To more effectively manage your cash flow, to ensure financial stability and long-term growth (and end your sleepless nights)…
Consider doing some or all of the following:
Create a cash flow forecast: If you don’t already have one, create a cash flow forecast to anticipate upcoming revenue and expenses. This helps in planning for slow periods and managing working capital effectively.
Regularly update and monitor your cash flow statement: Make it a habit to update and review your cash flow statement to understand where your money is coming from and where it’s going. Book the time each quarter (or month) and don’t skip the session. Analyzing your cash flow statement can help you identify trends, anticipate future cash needs, and make informed financial decisions to manage and grow your business.
Pay attention to seasonality in your business: Based on your history, can you identify consistently slow periods where revenue has dipped? If so, knowing this can help you with your cash flow forecast. You can build in the slow periods.
Maintain a cash reserve: If you don’t already have one, open a business savings account and set aside a portion of your revenue each month in that account to build a cash reserve. This buffer can help cover unexpected expenses or gaps in income during slower months.
Build non-negotiable business development time into your calendar: Even one hour a week can make a difference. If something pressing arises in the allotted time, you move the block to another spot in the same week (no punting to the next week).
Diversify your income streams: Explore additional revenue streams, such as digital products, workshops, or affiliate marketing, to reduce dependence on a single source of income. Diversification can help stabilize your cash flow and provide financial security.
Implement retainer agreements: If it fits with your business model and service offerings, have clients sign retainer agreements for ongoing services. You get a steady income stream versus one-time projects. This was the case with one of my very first consulting clients. Our work together for the first couple of years was to increase the percentage of revenue coming from writing contracts versus project-based opportunities.
Invoice in advance: If you have retainer clients, invoice in advance so that each payment arrives in your bank account at the start of the month in which you’ll be doing the work. If you have project-based clients, invoice 50% at the start of the project so that it’s paid before you start working, and the remaining 50% before you deliver the final product. Another option to smooth out cash flow would be to invoice the second 50% in two installments of 25%, the first payable halfway through and the second before the final deliverables are submitted.
Negotiate better payment terms: Work with clients to establish payment terms that benefit your cash flow, such as requiring a deposit upfront or offering discounts for early payments. This can help ensure you have the funds you need when you need them.

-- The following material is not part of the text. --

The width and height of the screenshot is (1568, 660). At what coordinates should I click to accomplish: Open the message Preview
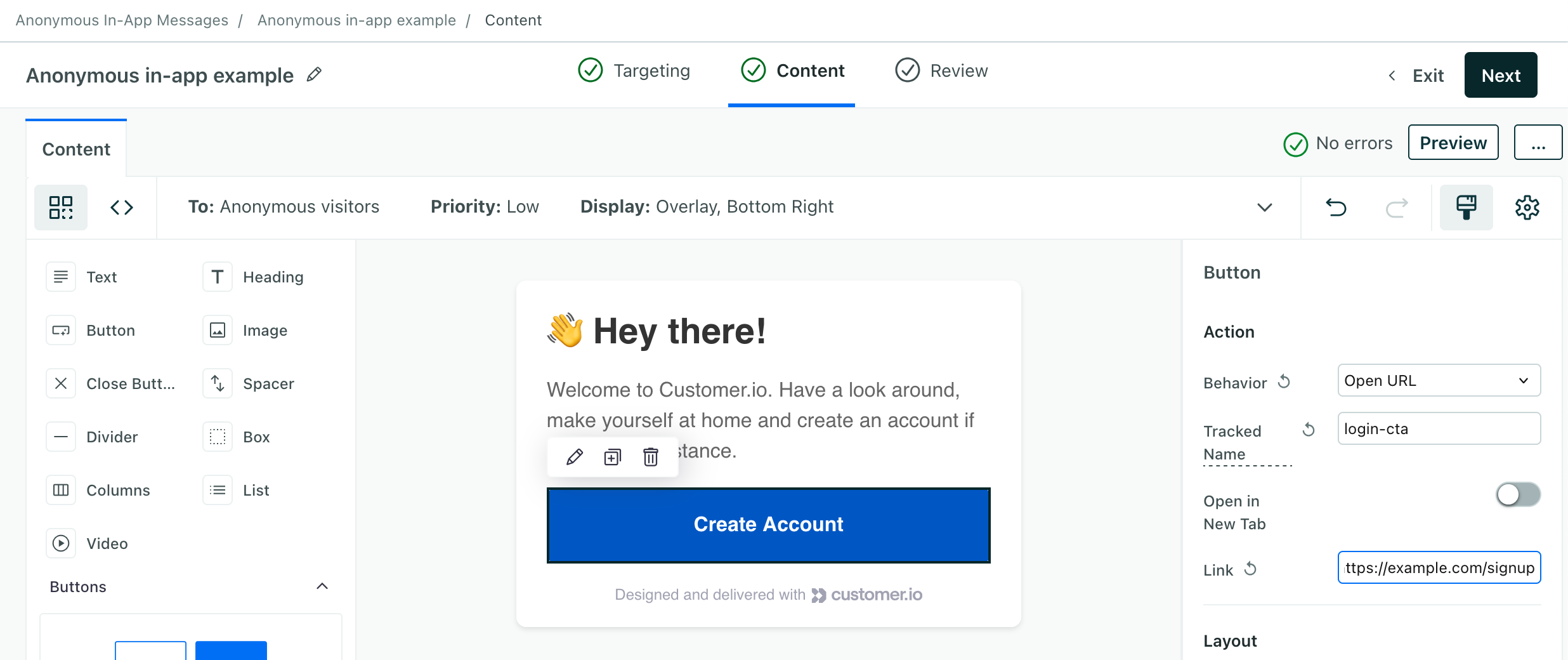pos(1453,143)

Streamline invoicing and payment processes: Consider using automated invoicing systems to send out invoices per the above plan and set up reminders for overdue payments. And offer multiple payment options to make it easier for clients to pay on time.
Review your expenses each month: Conduct regular reviews of your business expenses to identify areas where you can cut costs, change plans, or find new online tools. Also, take a look at what’s working and what’s not in terms of your business development and marketing spend. Cut what’s not delivering the desired results and redeploy those funds to initiatives with a better return on your investment. You’ll increase your profit margins and improve cash flow.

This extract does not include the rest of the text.